▶ WORK TO COMPLETE
What you return should be the lines from the one with "February 2022 (553, 1865)" through the one with "[ライフハック] (304, 794)" in the data below, reproduced exactly with both ends, and no pictures at all.

▶ RECORDS SUPPLIED
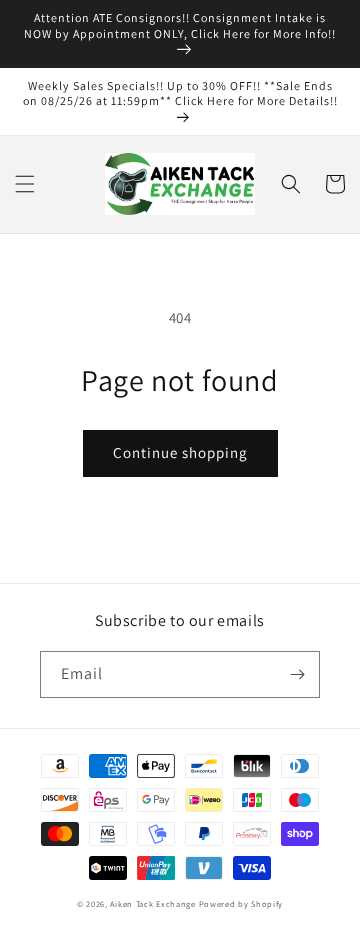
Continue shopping (180, 452)
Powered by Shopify (241, 903)
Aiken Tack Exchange (152, 903)
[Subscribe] (297, 674)
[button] (25, 184)
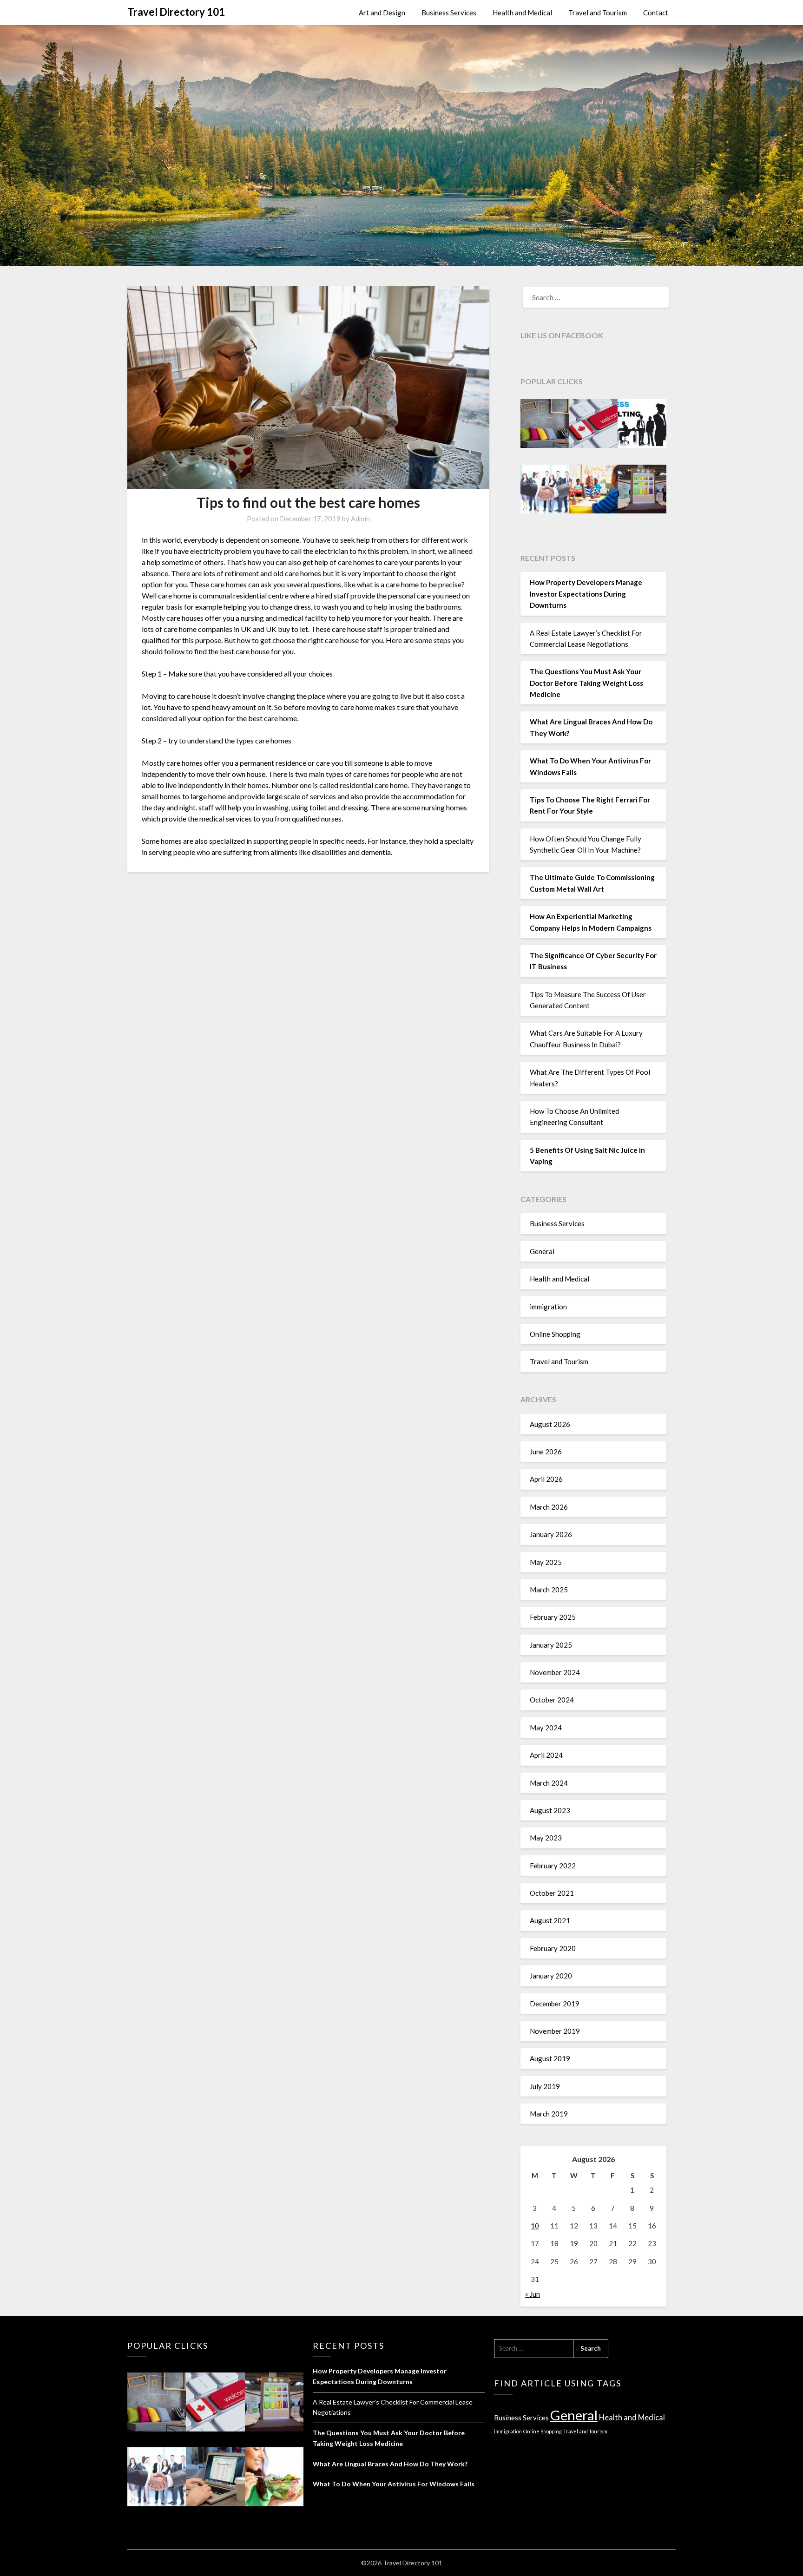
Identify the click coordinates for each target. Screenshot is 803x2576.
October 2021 (552, 1893)
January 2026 (551, 1534)
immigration (548, 1306)
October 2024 (552, 1699)
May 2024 (546, 1727)
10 (535, 2225)
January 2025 (551, 1645)
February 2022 (553, 1865)
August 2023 (550, 1810)
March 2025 (549, 1589)
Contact (655, 12)
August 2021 (550, 1920)
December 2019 (554, 2003)
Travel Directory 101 (176, 12)
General (542, 1251)
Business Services (448, 12)
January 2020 (551, 1975)
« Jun (532, 2294)
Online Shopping (555, 1334)
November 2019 (555, 2031)
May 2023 (546, 1837)
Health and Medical (522, 12)
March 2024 (549, 1783)
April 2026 (546, 1479)
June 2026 (546, 1451)
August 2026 (550, 1424)
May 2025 (546, 1562)
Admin (360, 518)
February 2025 (553, 1617)
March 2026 (549, 1507)
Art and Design (382, 12)
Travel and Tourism (597, 12)
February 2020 (553, 1948)
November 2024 (555, 1672)
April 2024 (546, 1755)
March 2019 (549, 2113)
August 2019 (550, 2058)
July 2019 (545, 2086)
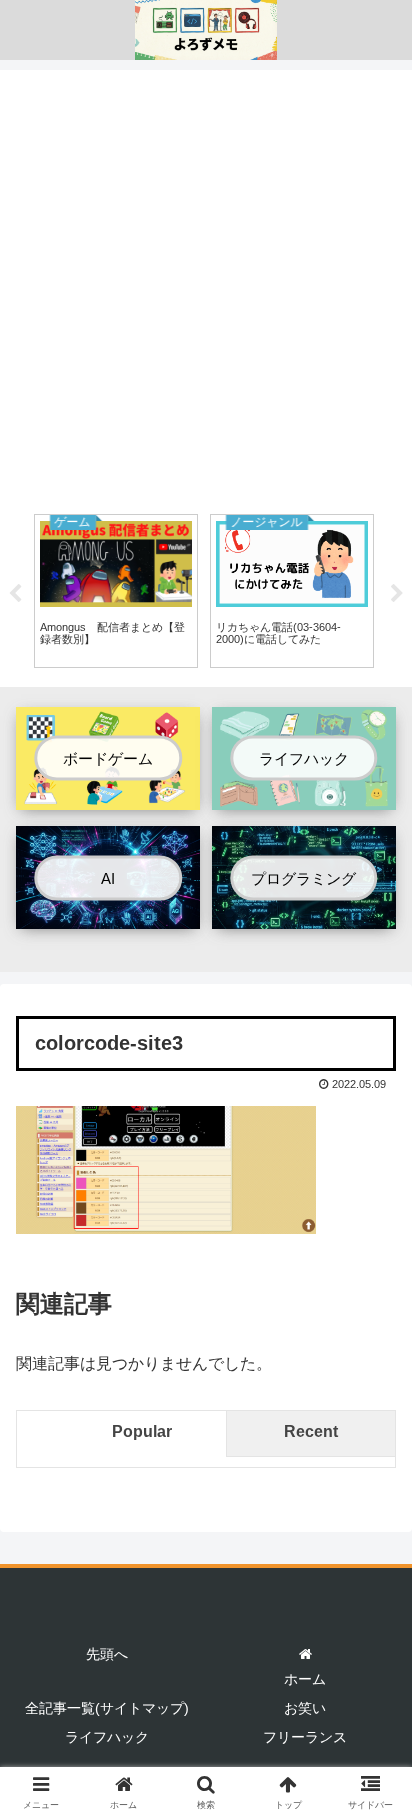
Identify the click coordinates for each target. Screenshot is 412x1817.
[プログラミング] (304, 913)
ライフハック (107, 1737)
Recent (311, 1431)
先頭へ (107, 1654)
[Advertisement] (206, 288)
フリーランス (305, 1737)
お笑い (305, 1708)
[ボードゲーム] (108, 794)
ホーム (305, 1679)
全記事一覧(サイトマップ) (107, 1708)
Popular (142, 1431)
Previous (15, 594)
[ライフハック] (304, 794)
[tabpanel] (116, 591)
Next (397, 594)
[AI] (108, 913)
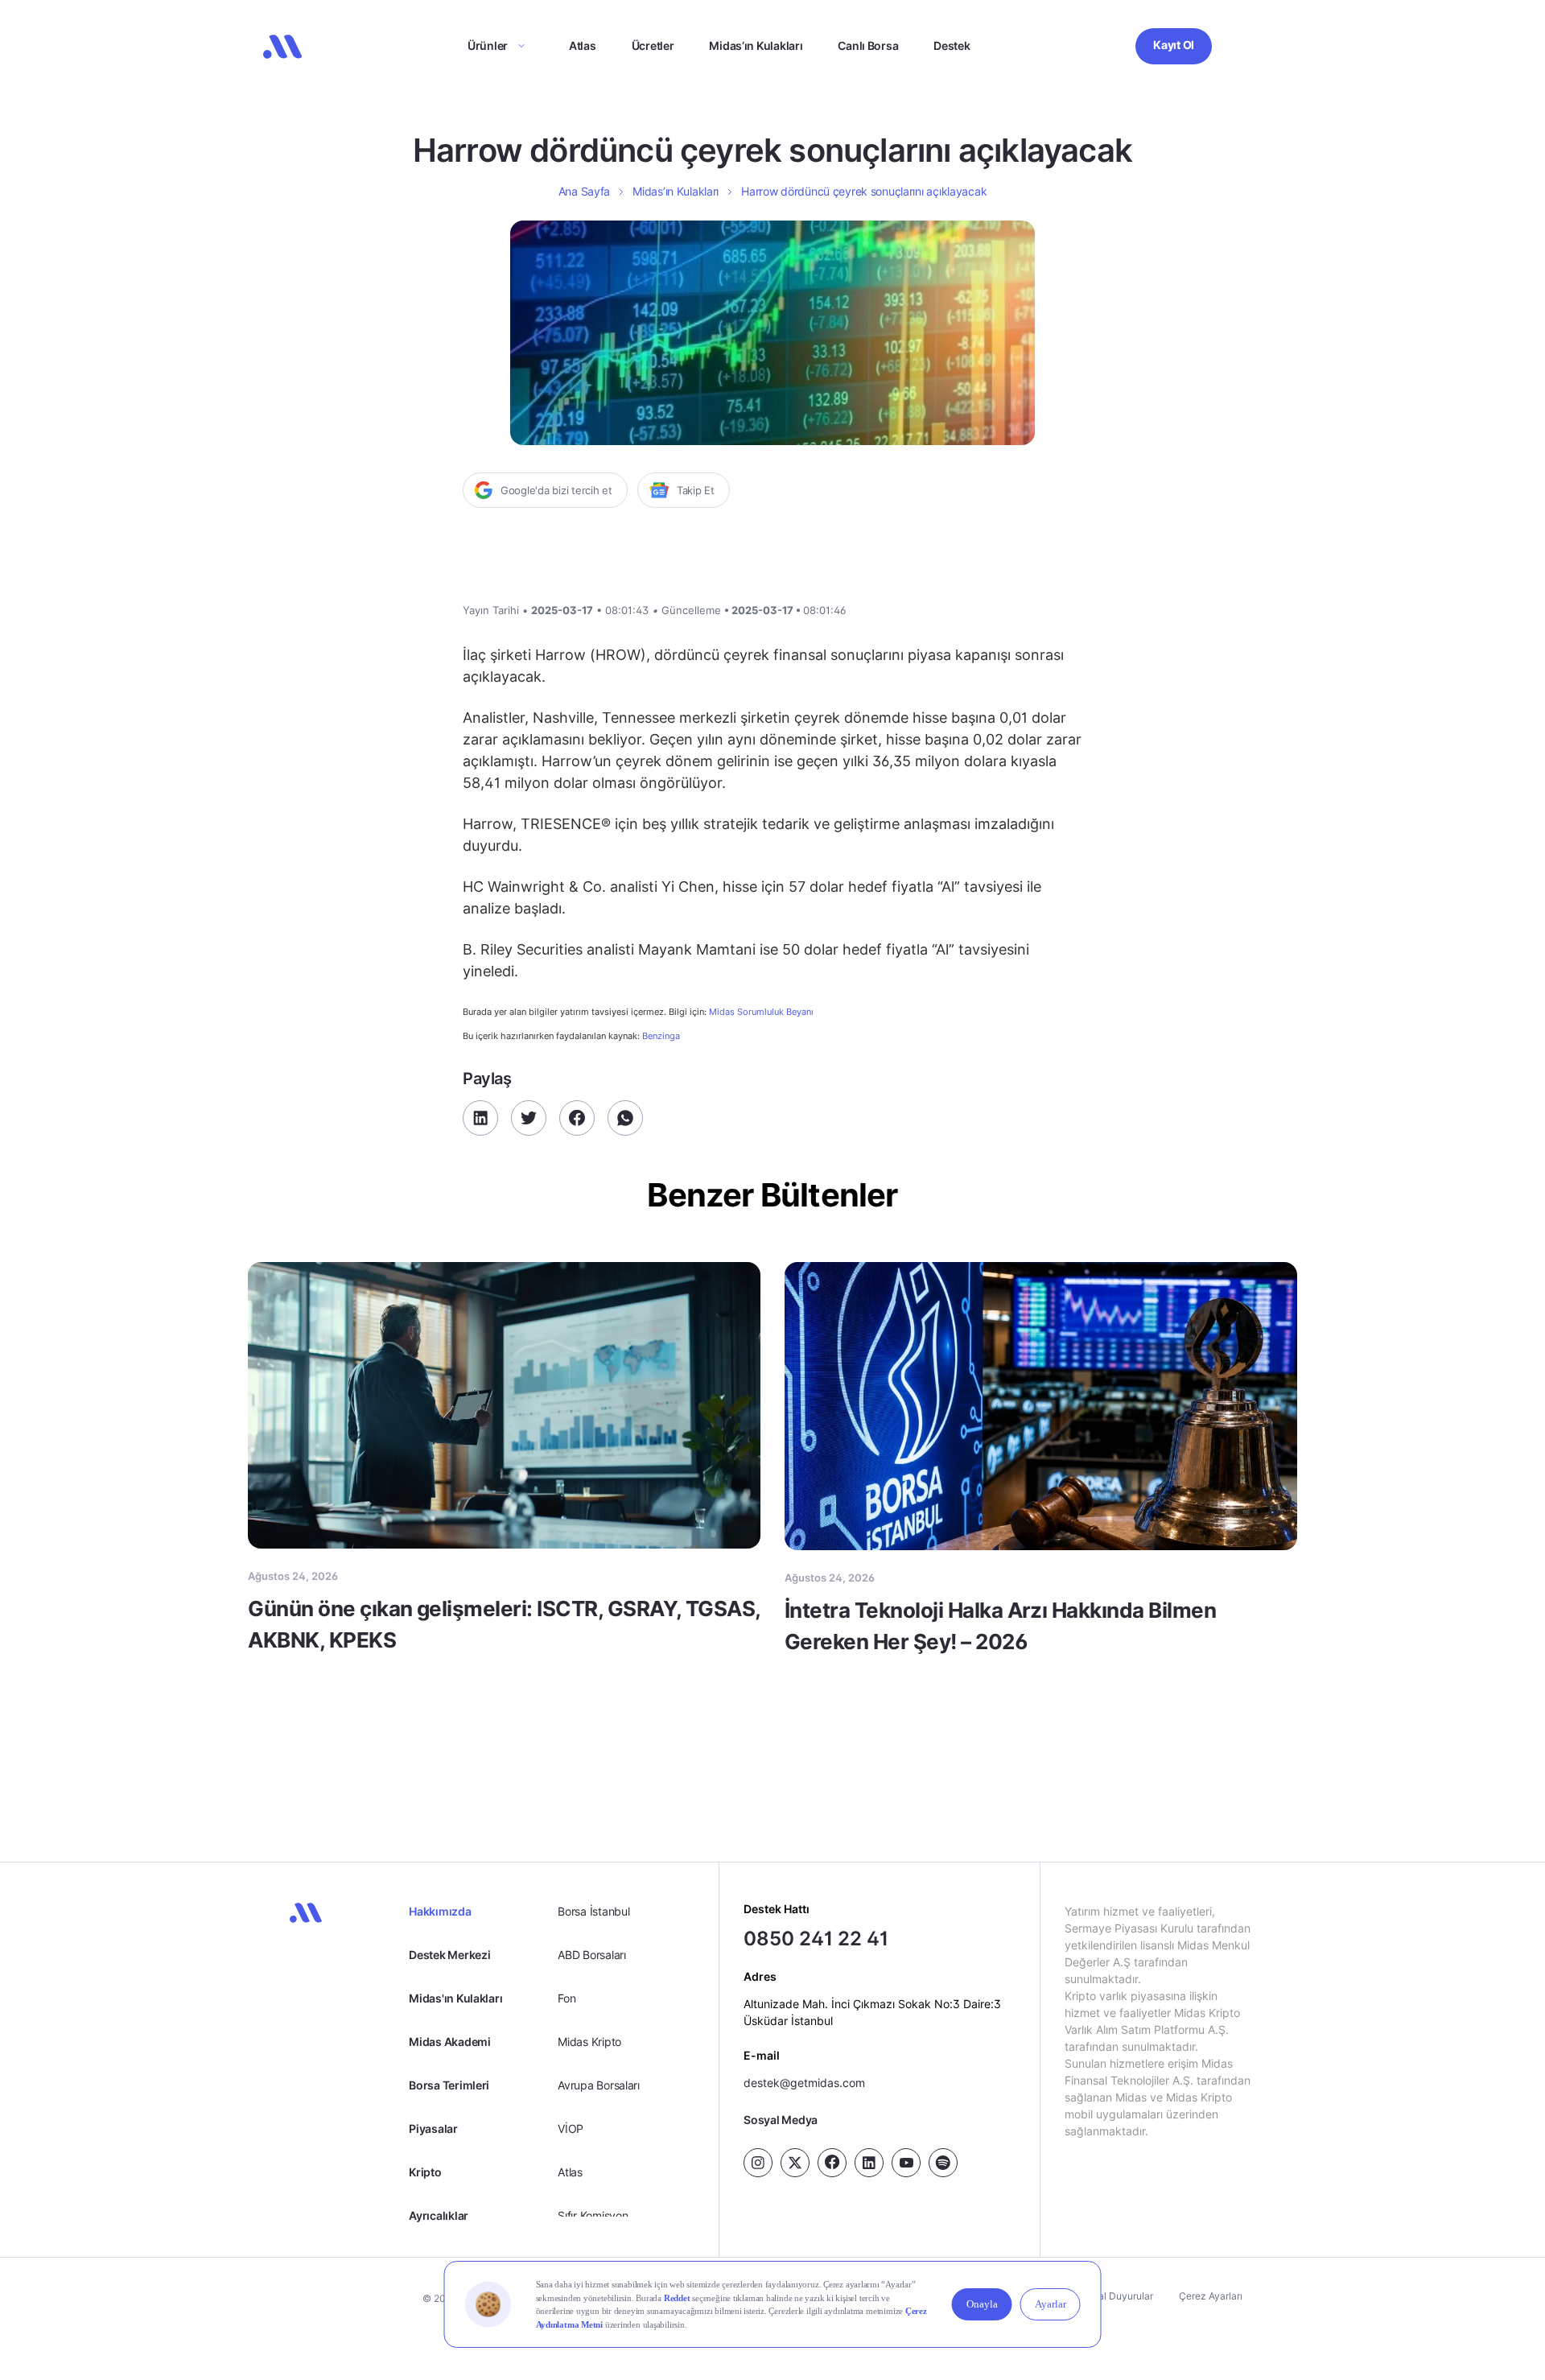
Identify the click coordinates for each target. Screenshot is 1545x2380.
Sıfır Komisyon (593, 2215)
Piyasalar (433, 2128)
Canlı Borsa (868, 45)
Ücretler (653, 45)
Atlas (582, 45)
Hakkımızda (440, 1911)
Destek (951, 45)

▶ WRITTEN RESPONSE
February 2022 (553, 1865)
August 2023 (550, 1810)
March 2025 (549, 1589)
Contact (655, 12)
August 2021 (550, 1920)
December 2019 (554, 2003)
Travel Directory 101 (176, 12)
General (542, 1251)
Business Services (448, 12)
January 2020 (551, 1975)
« Jun (532, 2294)
Online Shopping (555, 1334)
November 2019 (555, 2031)
May 2023 (546, 1837)
Health and Medical (522, 12)
March 2024 (549, 1783)
April 2026 (546, 1479)
June 2026 (546, 1451)
August 2026 (550, 1424)
May 2025 (546, 1562)
Admin (360, 518)
February 2025 (553, 1617)
March 2026 (549, 1507)
Art and Design (382, 12)
Travel and Tourism (597, 12)
February 2020 (553, 1948)
November 2024 (555, 1672)
April 2024 (546, 1755)
March 2019 (549, 2113)
August 2019 (550, 2058)
July 2019 (545, 2086)
Identify the click coordinates for each target. Screenshot is 412x1817.
[プログラミング] (304, 913)
ライフハック (107, 1737)
Recent (311, 1431)
先頭へ (107, 1654)
[Advertisement] (206, 288)
フリーランス (305, 1737)
お笑い (305, 1708)
[ボードゲーム] (108, 794)
ホーム (305, 1679)
全記事一覧(サイトマップ) (107, 1708)
Popular (142, 1431)
Previous (15, 594)
[ライフハック] (304, 794)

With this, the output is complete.